Furthermore, what these articles neglected to consider in their critique, was that Angrist’s return to the US was way back in 1996, long before Israel’s economic miracle and the surge ahead in the hi-tech industry. It is a different Israel today with different opportunities. Even Angrist himself says that the reports on his leaving for financial reasons stemmed from a 2006 Jerusalem Post article on Israel’s brain drain at the time, no longer the situation today. Speaking with Israeli media, Angrist said he was proud to have won the prize as an Israeli and played down reports that he had left Israel because of low wages.
“Israel has a very respectable place in science and I am proud to contribute to that,” he told Channel 13 news.

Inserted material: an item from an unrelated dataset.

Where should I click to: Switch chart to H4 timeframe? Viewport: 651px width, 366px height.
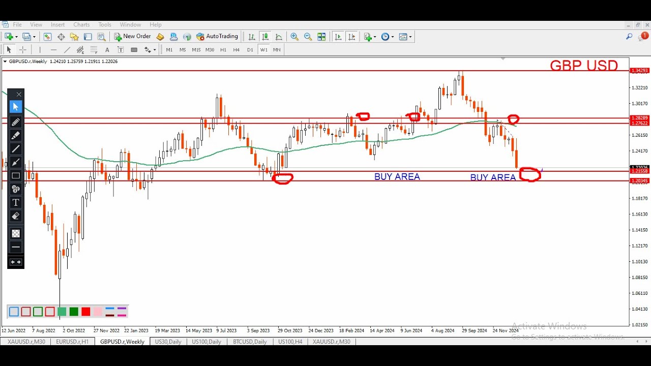point(236,50)
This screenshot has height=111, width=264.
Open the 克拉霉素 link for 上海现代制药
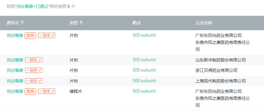tap(15, 81)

Since Angrist’s relocation back to the States in 1996 for greener pastures, today Israel is the “greener pasture”. How else would you explain that Israeli tech investment shattered all records in the first half of 2021 with Israel leading the world in funding growth with a 137% year-over-year increase in the first half of 2021, reaching $10.5 billion.
With this new economic reality, this writer advocates less focus on Abraham leaving because of famine thousands of years ago and more on the 2020 Abraham Accords which has Israel increasingly integrating into the Middle East and Arab world with infinite economic opportunities. Israel today with her Arab partners is leading the way of showing the potential impact of peace on economics.
Now that will be monumental material for a future Nobel Prize, whether for ‘economics’ or ‘peace’.